Question 1: What are the advantages of using CLI? Can you think of some examples?

Most Linux distributions come with a terminal, which is a program you use to run CLI programs. You might know the Command Prompt program on Windows: that is a type of terminal. On Linux, there is a variety of terminal applications to choose from. You can start one on your virtual machine by clicking on ApplicationsTerminal Emulator. This will look like:

terminal

A terminal is just a gateway to the world of CLIs, but through it you interact with a particular shell (or command interpreter) which speaks a programming language. The default shell on Linux is Bash, and programs written in the Bash language are called Bash scripts. Much like the R console, you can input commands to Bash line by line through the terminal.
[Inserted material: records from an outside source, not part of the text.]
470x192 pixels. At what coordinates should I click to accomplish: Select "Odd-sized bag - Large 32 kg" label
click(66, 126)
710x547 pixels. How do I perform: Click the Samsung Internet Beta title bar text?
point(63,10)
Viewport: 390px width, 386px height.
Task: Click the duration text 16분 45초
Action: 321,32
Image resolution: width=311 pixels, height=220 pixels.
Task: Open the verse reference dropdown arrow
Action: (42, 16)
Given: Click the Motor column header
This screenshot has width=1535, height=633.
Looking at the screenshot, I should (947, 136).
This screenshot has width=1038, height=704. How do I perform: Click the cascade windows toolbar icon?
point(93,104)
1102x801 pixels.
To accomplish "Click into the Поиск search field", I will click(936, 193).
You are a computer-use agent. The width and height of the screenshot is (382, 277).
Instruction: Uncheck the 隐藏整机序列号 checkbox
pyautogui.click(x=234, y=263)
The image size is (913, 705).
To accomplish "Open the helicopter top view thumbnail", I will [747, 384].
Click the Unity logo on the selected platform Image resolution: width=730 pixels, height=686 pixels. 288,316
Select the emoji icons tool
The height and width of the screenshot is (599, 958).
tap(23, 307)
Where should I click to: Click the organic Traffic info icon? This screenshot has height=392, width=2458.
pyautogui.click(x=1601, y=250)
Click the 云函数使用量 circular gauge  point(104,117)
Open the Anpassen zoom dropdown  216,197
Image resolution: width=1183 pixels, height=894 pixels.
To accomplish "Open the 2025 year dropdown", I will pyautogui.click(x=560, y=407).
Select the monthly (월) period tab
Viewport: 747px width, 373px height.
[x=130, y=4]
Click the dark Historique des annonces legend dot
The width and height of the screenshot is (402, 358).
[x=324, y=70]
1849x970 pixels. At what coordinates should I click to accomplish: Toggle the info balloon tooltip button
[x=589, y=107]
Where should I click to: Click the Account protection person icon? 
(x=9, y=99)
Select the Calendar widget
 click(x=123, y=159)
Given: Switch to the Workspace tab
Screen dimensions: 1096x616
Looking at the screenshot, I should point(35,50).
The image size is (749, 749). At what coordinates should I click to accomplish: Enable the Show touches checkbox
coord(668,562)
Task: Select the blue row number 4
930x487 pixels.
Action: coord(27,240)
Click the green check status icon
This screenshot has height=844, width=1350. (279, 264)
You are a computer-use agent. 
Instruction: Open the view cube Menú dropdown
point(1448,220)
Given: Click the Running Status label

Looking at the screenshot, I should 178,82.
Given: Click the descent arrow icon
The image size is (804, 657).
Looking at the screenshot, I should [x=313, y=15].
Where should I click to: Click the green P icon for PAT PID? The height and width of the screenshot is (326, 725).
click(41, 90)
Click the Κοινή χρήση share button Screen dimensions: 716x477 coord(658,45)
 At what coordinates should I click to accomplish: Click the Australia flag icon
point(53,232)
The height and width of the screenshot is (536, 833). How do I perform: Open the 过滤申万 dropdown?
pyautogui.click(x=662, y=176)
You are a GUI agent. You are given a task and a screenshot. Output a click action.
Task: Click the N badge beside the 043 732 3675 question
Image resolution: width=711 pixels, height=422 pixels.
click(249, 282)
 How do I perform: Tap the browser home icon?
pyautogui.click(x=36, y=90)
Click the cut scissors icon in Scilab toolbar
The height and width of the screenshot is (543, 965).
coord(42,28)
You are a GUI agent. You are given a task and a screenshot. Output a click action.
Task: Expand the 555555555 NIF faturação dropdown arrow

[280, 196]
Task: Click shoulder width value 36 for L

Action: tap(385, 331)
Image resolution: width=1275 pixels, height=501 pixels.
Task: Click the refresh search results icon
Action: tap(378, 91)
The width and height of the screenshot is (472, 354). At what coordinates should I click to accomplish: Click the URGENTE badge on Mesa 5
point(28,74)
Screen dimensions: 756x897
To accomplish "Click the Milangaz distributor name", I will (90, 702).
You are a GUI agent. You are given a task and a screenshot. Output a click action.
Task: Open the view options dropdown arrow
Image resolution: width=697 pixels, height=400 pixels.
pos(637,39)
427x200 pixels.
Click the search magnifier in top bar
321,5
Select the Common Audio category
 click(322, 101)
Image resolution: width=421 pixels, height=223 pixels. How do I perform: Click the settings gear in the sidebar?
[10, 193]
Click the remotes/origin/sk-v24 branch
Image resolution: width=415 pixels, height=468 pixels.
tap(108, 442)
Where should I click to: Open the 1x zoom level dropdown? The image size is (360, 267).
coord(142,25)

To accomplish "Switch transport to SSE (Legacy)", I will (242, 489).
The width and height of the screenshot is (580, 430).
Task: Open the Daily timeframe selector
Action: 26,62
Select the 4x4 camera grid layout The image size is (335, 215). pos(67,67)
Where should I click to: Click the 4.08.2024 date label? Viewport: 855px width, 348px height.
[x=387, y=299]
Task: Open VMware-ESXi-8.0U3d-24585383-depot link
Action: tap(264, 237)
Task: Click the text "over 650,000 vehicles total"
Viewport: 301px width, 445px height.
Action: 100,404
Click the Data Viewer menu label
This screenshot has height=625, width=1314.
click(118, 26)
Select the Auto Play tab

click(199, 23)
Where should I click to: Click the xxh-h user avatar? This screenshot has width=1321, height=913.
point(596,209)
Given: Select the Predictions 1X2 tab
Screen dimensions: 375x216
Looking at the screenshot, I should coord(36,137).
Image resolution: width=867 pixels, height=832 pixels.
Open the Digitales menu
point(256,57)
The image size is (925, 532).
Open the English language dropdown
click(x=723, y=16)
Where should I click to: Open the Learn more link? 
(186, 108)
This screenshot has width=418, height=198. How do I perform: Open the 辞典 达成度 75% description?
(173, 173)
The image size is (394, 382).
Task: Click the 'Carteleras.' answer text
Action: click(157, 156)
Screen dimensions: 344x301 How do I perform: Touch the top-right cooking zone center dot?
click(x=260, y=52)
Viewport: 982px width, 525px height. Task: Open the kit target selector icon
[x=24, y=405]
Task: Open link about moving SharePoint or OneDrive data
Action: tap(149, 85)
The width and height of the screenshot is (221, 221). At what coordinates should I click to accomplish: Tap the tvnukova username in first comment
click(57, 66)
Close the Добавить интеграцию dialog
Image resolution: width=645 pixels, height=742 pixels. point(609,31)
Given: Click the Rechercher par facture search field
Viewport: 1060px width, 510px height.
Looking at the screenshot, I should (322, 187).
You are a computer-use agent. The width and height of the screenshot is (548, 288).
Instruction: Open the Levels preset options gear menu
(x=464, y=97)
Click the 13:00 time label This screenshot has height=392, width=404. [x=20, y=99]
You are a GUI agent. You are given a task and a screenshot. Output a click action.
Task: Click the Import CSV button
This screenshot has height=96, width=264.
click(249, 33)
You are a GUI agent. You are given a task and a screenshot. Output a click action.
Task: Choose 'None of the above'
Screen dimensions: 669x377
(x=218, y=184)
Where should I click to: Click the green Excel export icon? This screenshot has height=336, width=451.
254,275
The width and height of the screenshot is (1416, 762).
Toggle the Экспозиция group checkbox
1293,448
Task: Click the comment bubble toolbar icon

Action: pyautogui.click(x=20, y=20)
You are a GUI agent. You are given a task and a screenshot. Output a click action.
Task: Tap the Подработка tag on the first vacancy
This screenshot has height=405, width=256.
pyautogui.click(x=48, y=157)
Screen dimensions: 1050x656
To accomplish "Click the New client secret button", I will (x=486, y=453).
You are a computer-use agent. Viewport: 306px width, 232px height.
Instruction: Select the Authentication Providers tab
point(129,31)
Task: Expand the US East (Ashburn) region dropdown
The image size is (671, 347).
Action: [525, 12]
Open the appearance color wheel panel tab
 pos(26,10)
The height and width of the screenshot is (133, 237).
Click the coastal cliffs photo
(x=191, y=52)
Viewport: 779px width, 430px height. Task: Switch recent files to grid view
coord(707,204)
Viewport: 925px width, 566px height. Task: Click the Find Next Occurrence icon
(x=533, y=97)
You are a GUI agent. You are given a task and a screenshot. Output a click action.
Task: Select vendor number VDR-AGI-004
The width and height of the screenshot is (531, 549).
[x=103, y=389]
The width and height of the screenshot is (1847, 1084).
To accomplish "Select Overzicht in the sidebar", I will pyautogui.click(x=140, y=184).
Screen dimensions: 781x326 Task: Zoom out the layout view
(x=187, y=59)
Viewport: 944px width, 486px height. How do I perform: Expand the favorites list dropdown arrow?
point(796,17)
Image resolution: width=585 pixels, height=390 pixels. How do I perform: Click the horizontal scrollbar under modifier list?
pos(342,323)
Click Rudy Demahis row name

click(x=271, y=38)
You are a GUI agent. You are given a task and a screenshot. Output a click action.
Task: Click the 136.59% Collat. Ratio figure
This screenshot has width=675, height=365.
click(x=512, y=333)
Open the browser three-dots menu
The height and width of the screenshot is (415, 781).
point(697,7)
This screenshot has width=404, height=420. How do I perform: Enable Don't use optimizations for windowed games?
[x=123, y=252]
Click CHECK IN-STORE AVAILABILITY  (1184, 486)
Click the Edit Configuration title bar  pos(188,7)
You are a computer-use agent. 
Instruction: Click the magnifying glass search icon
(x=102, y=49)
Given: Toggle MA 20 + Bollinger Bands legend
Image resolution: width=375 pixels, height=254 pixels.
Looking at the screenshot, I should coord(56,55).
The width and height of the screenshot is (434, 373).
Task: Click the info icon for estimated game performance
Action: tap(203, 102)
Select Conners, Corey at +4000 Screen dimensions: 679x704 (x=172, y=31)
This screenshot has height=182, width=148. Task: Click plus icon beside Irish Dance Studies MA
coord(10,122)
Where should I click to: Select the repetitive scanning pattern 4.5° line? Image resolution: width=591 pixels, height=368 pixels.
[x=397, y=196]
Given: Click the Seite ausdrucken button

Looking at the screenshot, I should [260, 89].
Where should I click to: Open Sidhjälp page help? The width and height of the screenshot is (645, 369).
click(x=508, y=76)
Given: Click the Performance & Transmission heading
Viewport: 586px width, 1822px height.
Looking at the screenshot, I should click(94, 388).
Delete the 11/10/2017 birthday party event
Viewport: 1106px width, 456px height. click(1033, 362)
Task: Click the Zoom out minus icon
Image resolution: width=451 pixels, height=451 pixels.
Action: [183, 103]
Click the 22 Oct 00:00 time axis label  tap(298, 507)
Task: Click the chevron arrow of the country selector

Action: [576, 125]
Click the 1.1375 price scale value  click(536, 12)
Bash shell scripting, like also R or Python, allows multiple commands to be combined, facilitating automation. A shell script (shell program) is a text file that contains commands that are interpreted by the shell (see below, we will learn how to write a shell script). Each command can be linked in a script to combine several commands by providing the output of one as input to the other. Shell scripts can also contain the control structures common to the majority of programming languages (i.e. variables, logic constructs, looping constructs, functions and comments). The main distinction between shell programs and those written in C, C++, Java (to name but a few) is that shell programs are not compiled for execution, but are readily interpreted by the shell.

Question 2: What is a shell script?

Bash is not only the default shell on Linux, but also macOS, and there are versions of Bash that run on Windows too. It is included with Git for Windows, and in Windows 10 Bash is even included by default with the Windows Subsystem for Linux. However, without the wealth of CLI programs that Linux distributions come with, Bash functionality is fairly limited.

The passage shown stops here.